射線の開けた空中では、アジトからの幾閃もの魔導砲撃に晒される。
「――大丈夫だよ胡桃沢」
ユキナの空飛ぶほうきに跨った蒼汰が耳打ちする。
背後から聞こえる蒼汰の励ましを受けるが、ユキナに冷静が舞い戻るのにはまだ時間がかかりそうだ。
「まずは砲撃を何とかしなくちゃな――奥村さん!」
蒼汰は手にしていたスマホを耳に当て、大声で名前を叫ぶ。
『――聞こえているよ。こちらはもうすぐアジトが見えてくる頃だ』
ただ1人、陸路を走る真広。
メンバーの中で最も常人離れした脚力と体力を持つ彼は、逃げ惑う市民の間を掻い潜ってアジトに接近していた。
空中の蒼汰たちが敵の注意を引き付けている間に、真広がアジトに潜入。
そして内部から迎撃に当たっている魔法使いを叩く。
真広との通話が切れ、蒼汰は再び目の前を見据える。
閃光が走る度にユキナが回避運動をとり、単独で飛ぶヘスティアとお互いをフォローしながら攻撃を引き付ける。
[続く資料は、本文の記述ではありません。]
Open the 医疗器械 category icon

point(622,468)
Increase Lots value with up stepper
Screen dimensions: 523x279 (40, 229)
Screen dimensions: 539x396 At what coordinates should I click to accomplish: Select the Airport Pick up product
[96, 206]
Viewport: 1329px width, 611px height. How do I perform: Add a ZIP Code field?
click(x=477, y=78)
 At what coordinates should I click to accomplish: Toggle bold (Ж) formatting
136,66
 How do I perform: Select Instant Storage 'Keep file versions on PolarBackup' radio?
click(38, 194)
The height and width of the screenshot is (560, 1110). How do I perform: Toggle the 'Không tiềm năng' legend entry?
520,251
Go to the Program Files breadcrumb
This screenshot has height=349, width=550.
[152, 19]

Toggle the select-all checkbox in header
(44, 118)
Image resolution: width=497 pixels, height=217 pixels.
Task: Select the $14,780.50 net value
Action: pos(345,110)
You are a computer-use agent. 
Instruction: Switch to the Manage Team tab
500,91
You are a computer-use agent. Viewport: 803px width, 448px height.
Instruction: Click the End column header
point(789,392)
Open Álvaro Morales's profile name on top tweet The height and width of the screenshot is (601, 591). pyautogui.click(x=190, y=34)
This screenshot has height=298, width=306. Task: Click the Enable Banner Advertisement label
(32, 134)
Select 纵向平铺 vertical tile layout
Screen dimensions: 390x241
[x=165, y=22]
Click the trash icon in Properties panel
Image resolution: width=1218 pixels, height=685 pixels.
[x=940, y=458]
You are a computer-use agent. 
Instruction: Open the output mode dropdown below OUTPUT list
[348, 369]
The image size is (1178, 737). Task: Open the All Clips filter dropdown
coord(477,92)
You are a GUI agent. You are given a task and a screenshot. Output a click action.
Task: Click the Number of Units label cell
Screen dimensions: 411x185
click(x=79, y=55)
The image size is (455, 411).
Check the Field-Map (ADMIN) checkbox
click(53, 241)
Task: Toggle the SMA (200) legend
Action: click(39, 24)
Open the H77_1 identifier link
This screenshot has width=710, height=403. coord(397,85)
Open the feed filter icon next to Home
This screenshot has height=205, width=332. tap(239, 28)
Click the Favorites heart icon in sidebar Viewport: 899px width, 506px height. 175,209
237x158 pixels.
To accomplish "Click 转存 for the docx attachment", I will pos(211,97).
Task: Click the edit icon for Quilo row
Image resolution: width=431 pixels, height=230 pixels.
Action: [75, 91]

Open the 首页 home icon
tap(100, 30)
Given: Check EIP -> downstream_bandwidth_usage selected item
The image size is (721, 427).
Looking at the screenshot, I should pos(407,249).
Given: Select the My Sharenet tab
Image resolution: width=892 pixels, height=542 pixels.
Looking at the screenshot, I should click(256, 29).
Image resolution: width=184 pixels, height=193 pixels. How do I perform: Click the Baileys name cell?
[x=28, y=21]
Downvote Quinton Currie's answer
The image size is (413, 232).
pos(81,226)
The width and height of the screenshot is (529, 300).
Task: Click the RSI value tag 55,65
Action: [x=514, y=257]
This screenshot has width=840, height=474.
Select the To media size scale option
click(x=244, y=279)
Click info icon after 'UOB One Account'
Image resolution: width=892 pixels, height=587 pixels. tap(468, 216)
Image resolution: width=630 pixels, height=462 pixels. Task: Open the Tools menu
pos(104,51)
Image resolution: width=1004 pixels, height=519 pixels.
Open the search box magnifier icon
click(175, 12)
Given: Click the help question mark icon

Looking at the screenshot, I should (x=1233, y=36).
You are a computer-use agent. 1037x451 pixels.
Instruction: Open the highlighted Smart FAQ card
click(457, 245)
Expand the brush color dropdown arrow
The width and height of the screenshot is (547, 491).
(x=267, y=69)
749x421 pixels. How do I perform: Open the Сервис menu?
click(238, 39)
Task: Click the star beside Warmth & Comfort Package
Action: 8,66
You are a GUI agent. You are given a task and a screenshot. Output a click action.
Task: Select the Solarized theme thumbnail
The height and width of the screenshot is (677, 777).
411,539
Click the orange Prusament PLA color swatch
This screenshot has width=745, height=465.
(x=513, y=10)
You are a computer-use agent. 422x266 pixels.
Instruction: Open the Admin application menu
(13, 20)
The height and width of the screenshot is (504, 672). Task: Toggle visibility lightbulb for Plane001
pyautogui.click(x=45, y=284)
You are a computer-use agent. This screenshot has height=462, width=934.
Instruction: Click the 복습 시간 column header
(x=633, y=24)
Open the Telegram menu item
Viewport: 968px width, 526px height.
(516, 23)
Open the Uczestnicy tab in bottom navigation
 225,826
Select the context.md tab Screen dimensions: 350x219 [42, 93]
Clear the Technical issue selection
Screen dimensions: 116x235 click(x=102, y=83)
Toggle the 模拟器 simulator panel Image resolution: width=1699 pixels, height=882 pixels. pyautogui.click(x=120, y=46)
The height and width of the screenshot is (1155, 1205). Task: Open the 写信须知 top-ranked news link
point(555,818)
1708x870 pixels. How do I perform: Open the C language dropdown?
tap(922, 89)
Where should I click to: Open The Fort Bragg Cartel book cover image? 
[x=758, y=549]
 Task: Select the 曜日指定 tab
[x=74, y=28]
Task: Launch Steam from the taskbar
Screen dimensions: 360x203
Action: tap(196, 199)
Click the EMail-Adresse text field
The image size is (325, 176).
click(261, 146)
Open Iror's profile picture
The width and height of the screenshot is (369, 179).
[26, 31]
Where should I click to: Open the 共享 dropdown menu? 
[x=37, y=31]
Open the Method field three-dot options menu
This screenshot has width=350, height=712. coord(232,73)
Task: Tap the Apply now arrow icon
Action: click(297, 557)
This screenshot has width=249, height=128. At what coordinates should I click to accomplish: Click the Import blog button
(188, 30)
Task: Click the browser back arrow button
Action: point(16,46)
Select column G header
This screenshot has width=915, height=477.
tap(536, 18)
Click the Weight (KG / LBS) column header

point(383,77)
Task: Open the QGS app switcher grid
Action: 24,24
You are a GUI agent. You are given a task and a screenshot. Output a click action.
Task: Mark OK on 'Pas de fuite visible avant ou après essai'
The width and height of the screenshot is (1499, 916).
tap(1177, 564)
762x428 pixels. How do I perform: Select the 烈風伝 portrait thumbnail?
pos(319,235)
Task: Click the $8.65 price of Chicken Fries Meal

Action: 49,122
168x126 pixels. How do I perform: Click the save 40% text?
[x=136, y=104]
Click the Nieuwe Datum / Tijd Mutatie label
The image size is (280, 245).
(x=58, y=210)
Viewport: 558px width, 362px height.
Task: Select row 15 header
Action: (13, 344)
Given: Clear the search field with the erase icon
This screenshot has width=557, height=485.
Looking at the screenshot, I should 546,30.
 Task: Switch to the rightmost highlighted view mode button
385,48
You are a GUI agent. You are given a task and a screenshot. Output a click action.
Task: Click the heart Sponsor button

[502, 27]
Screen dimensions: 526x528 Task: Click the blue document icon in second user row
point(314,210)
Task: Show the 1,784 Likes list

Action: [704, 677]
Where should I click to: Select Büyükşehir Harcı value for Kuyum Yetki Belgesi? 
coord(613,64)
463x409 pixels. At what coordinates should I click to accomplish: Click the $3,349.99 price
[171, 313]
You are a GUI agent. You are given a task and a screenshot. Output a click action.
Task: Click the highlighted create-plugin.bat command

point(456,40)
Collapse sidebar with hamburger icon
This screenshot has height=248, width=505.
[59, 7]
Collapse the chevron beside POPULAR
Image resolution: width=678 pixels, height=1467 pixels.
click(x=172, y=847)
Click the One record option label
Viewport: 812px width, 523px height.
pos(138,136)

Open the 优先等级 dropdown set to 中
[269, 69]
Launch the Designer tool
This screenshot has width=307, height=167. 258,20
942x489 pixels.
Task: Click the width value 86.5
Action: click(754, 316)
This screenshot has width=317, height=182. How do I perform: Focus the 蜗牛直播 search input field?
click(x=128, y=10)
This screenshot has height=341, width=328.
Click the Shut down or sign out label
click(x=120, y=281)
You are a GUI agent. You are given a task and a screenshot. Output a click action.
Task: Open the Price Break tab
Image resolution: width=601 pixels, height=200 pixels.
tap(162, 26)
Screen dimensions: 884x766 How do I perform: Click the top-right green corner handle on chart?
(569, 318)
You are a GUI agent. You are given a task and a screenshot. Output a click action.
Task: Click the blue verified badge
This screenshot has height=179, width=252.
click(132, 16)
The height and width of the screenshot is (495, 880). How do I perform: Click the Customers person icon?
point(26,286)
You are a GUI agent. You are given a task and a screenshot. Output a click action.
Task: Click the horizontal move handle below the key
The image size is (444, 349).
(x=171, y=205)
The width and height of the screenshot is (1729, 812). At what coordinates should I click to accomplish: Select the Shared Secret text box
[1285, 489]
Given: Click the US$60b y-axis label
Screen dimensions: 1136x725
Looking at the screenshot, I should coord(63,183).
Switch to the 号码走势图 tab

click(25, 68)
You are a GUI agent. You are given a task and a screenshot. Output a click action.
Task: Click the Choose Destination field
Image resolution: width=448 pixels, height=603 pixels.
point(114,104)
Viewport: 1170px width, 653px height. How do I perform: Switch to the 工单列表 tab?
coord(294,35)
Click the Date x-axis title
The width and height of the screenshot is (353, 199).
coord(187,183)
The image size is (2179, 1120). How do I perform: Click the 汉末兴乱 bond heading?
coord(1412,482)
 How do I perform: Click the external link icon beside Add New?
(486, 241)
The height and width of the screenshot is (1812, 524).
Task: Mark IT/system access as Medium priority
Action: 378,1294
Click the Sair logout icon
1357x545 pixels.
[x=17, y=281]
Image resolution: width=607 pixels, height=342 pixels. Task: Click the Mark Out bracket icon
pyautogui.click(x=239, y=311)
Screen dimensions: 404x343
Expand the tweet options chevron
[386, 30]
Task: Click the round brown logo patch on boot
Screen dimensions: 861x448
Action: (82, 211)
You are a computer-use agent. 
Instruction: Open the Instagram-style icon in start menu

(エーデルワイスさんが司令部に突入するまで、もう少し……)
真広が陸路でアジトに向かうのと同時に、エーデルワイスは霊装によって創り出したゲートを通っているはずである。
空では蒼汰、ヘスティア、ユキナが注意を引き付ける。
敵が蒼汰たちにつられている間に、真広が内部から魔法使いを叩く。
そしてそれらを陽動として、エーデルワイスが司令部に攻撃を仕掛ける算段だ。
蒼汰たちの奮戦は、真広が迎撃に当たる魔法使いを潰してくれるまでの辛抱である。
(そうすればすぐにでもアジトに乗り込める……)
気合を入れ、ユキナの腰に回す腕の力を強める蒼汰。
そこでふと、違和感を覚える。
「……胡桃沢?」
それまで緊張して体を硬くしていたユキナだが、今この瞬間、その硬直がさらに硬化していく感触を蒼汰は味わっていた。
彼女の首筋にじんわりと汗がにじみ出す。
それに加えて、目の前のユキナが息を呑む音が聞こえた。
「よ、吉野君! 舌を噛まないように気を付けてね!!」
ユキナが焦り散らかした声音を飛ばしたかと思うと、蒼汰の視点が突然回転した。
遅れて全身が地面に向かって吸い込まれるような感覚に陥っていく。
「く、胡桃沢!?」
舌を噛まないよう慎重に言葉を絞り出す。
天地が逆転して地表に向かって速度を上げるユキナ。
この速度で地面に激突すれば、全身が割れた水風船になるのは明らかだった。
「――蒼汰君、ユキナ! 衝撃波に備えてください!!」
ヘスティアの檄が飛ぶ。
(何が起きたんだ!?)
蒼汰は荒れ狂うユキナのツイテールに邪魔されながらも、必死に上空に顔を向ける。
視線の先は、先ほどまで蒼汰たちが滞空していた空域である。
そこを、昼間をさらに明るく照らし出すほどの光量を持った数閃の光が通り過ぎた。
遅れて蒼汰に届く爆音と高熱の衝撃波。
それは魔導砲撃だった。
魔力をレーザーのように照射する、魔法使いであれば誰でも再現できるであろう、単純な攻撃方法。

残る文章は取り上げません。